US accuses Russia of committing “crimes against humanity”
Russia committed “crimes against humanity” in its war in Ukraine, the US vice president said on Saturday. Kamala Harrisin his speech at the Security Conference in Munich, an international forum that brings together leaders, politicians and experts from some 100 countries and to which Moscow was not invited for the first time in two decades.
“The United States formally established that Russia committed crimes against humanity in Ukraine,” Harris said.
“We have examined the evidence, we know the legal norms and there is no doubt that these are crimes against humanity”he stressed.
The vice president cited cases of summary executions, torture and rape by Russian forces in Ukraine, as well as “the transfer of hundreds of thousands of Ukrainian civilians” to Russia.
“I affirm to all those who have perpetrated these crimes and to their superiors or accomplices: you will answer“he added, in statements reproduced by the AFP news agency.
This is the first time the United States has formally designated Russia as a country that committed war crimes and crimes against humanity in Ukraine since the Russian invasion on February 24, 2022.
In a separate statement, the head of US diplomacy, Antony Blinken, assured that “these are not random or isolated acts”, and spoke of a “widespread and systematic attack by the Kremlin against the civilian population in Ukraine”.
It also stresses that, by using this classification of crimes against humanity, the United States undertakes that those members of the Russian forces and others responsible, who are not yet identified, “account for their actions” before justice.
“There can be no impunity for these crimes,” Blinken concludes.
Since the start of the invasion, the United States has documented or cataloged more than 30,600 cases of war crimes committed by Russian forces in Ukraine, the US State Department said.
On the second day of the Munich conference, NATO Secretary General Jens Stoltenberg called for more military support for Kiev, saying that this will be the only way to stop Russian President Vladimir Putin’s advances.
“We must give Ukraine what it needs to win and prevail as a sovereign and independent nation in Europe,” he said.
“The biggest risk of all is that Putin wins.

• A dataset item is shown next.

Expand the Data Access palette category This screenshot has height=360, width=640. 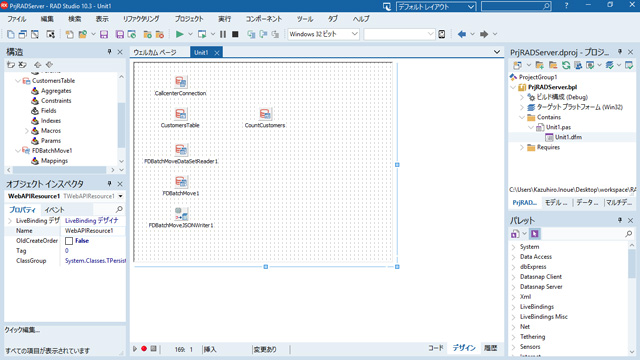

If Putin wins in Ukraine, the message to him and other authoritarian leaders will be that they can use force to get whatever they want,” he said.
The Kremlin mobilizes “hundreds of thousands of troops” and is getting “more weapons from authoritarian countries like Iran and North Korea”, Stoltenberg stressed.

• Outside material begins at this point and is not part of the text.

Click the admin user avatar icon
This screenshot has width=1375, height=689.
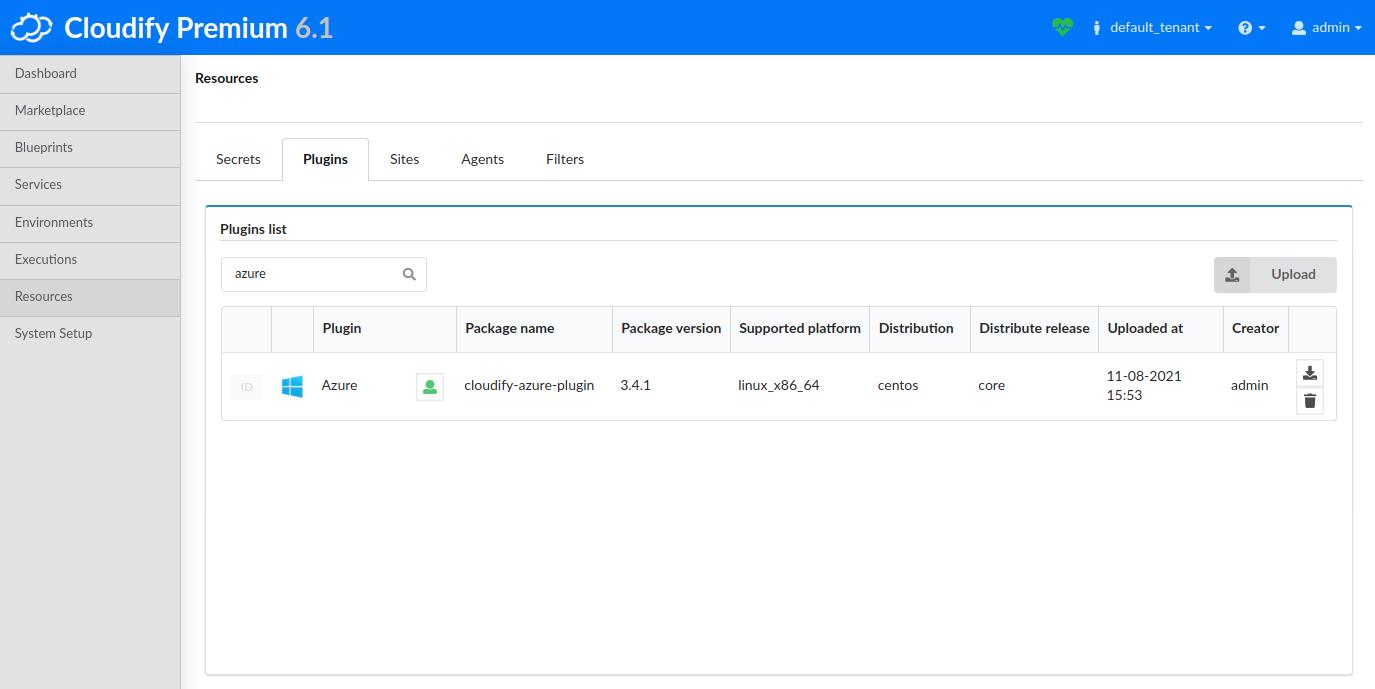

For her part, speaking this Saturday at the Munich Security Conference, the President of the European Commission, Ursula von der Leyen, called on the Western allies to “redouble efforts” in military support for Ukraine.
“We must redouble and continue the massive support necessary to derail Putin’s imperialist plans,” he said.
“It is time to speed up, because Ukraine needs equipment to survive,” insisted the president of the Commission, the Executive arm of the European Union (EU).
Within this framework, the members of the EU are studying the possibility of making joint purchases of ammunition for Ukraine.
On the contrary, the Colombian vice president, France Marquezasked this Saturday in Munich to have a demilitarized vision of security issues.
“Continuing to discuss who loses and who wins in a war is not good. We have all lost and who loses in a war is humanity,” he said at a round table.
“Today, a large part of the world feels insecure. But I think a deeper reflection is necessary. Because security is not resolved with weapons,” he added.
Márquez also referred to other factors that cause insecurity, such as the climate crisis with all its consequences, the migration crisis and inequality.
“A new world order has to put life at the center and it is not militarization. We do not take any side on the war, because the war has destroyed humanity,” he said.